— What to produce —
Every entry below is to be retyped exactly as it stands.

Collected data

╔══

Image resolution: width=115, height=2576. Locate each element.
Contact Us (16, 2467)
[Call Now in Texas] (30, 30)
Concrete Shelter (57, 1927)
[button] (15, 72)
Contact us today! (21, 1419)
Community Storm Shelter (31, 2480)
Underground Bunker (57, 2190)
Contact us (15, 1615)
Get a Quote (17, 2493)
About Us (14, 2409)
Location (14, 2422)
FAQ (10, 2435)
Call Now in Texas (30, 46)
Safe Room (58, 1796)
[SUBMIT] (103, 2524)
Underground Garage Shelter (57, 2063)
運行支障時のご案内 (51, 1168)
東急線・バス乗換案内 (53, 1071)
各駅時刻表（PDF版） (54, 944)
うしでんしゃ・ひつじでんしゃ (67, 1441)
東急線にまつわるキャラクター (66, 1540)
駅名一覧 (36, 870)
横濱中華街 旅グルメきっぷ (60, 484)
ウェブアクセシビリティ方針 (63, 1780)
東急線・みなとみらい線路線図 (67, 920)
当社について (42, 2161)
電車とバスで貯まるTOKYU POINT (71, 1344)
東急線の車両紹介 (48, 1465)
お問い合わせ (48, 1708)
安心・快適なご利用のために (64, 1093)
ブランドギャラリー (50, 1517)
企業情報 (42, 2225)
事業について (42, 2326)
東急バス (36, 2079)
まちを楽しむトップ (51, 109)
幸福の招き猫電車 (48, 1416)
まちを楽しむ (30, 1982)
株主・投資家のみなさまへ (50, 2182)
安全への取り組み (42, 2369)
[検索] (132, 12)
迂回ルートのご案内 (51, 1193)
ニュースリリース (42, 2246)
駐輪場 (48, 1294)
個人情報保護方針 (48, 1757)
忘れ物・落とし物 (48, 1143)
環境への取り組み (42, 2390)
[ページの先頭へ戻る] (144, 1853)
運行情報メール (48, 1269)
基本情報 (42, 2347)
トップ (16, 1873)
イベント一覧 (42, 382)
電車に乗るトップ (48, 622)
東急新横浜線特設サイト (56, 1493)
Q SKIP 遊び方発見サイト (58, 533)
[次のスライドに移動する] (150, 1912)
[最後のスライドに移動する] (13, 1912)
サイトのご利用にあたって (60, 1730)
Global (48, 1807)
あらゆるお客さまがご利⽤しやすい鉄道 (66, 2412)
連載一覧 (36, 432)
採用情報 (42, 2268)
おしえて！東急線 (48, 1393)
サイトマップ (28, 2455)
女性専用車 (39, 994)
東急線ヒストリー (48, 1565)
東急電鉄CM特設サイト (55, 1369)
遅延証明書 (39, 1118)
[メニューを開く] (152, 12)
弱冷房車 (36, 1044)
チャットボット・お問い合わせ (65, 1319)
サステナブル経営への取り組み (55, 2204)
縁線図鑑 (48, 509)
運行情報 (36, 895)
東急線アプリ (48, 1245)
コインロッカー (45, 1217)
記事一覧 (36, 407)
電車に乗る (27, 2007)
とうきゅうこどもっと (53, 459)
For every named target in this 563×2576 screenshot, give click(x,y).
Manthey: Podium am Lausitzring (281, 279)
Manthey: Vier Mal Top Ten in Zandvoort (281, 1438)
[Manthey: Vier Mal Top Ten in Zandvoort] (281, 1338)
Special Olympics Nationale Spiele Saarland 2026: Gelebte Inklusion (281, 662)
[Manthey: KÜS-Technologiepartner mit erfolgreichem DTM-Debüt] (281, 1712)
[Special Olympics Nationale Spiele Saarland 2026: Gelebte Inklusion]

╚══

— Solution —
Image resolution: width=115, height=2576. Locate each element.
Contact Us (16, 2467)
[Call Now in Texas] (30, 30)
Concrete Shelter (57, 1927)
[button] (15, 72)
Contact us today! (21, 1419)
Community Storm Shelter (31, 2480)
Underground Bunker (57, 2190)
Contact us (15, 1615)
Get a Quote (17, 2493)
About Us (14, 2409)
Location (14, 2422)
FAQ (10, 2435)
Call Now in Texas (30, 46)
Safe Room (58, 1796)
[SUBMIT] (103, 2524)
Underground Garage Shelter (57, 2063)
運行支障時のご案内 (51, 1168)
東急線・バス乗換案内 (53, 1071)
各駅時刻表（PDF版） (54, 944)
うしでんしゃ・ひつじでんしゃ (67, 1441)
東急線にまつわるキャラクター (66, 1540)
駅名一覧 (36, 870)
横濱中華街 旅グルメきっぷ (60, 484)
ウェブアクセシビリティ方針 (63, 1780)
東急線・みなとみらい線路線図 (67, 920)
当社について (42, 2161)
電車とバスで貯まるTOKYU POINT (71, 1344)
東急線の車両紹介 (48, 1465)
お問い合わせ (48, 1708)
安心・快適なご利用のために (64, 1093)
ブランドギャラリー (50, 1517)
企業情報 (42, 2225)
事業について (42, 2326)
東急バス (36, 2079)
まちを楽しむトップ (51, 109)
幸福の招き猫電車 (48, 1416)
まちを楽しむ (30, 1982)
株主・投資家のみなさまへ (50, 2182)
安全への取り組み (42, 2369)
[検索] (132, 12)
迂回ルートのご案内 (51, 1193)
ニュースリリース (42, 2246)
駐輪場 (48, 1294)
個人情報保護方針 (48, 1757)
忘れ物・落とし物 (48, 1143)
環境への取り組み (42, 2390)
[ページの先頭へ戻る] (144, 1853)
運行情報メール (48, 1269)
基本情報 (42, 2347)
トップ (16, 1873)
イベント一覧 (42, 382)
電車に乗るトップ (48, 622)
東急新横浜線特設サイト (56, 1493)
Q SKIP 遊び方発見サイト (58, 533)
[次のスライドに移動する] (150, 1912)
[最後のスライドに移動する] (13, 1912)
サイトのご利用にあたって (60, 1730)
Global (48, 1807)
あらゆるお客さまがご利⽤しやすい鉄道 (66, 2412)
連載一覧 (36, 432)
採用情報 (42, 2268)
おしえて！東急線 (48, 1393)
サイトマップ (28, 2455)
女性専用車 (39, 994)
東急線ヒストリー (48, 1565)
東急電鉄CM特設サイト (55, 1369)
遅延証明書 (39, 1118)
[メニューを開く] (152, 12)
弱冷房車 (36, 1044)
チャットボット・お問い合わせ (65, 1319)
サステナブル経営への取り組み (55, 2204)
縁線図鑑 (48, 509)
運行情報 (36, 895)
東急線アプリ (48, 1245)
コインロッカー (45, 1217)
記事一覧 (36, 407)
電車に乗る (27, 2007)
とうきゅうこどもっと (53, 459)
For every named target in this 563×2576 screenshot, give click(x,y).
Manthey: Podium am Lausitzring (281, 279)
Manthey: Vier Mal Top Ten in Zandvoort (281, 1438)
[Manthey: Vier Mal Top Ten in Zandvoort] (281, 1338)
Special Olympics Nationale Spiele Saarland 2026: Gelebte Inklusion (281, 662)
[Manthey: KÜS-Technologiepartner mit erfolgreichem DTM-Debüt] (281, 1712)
[Special Olympics Nationale Spiele Saarland 2026: Gelebte Inklusion]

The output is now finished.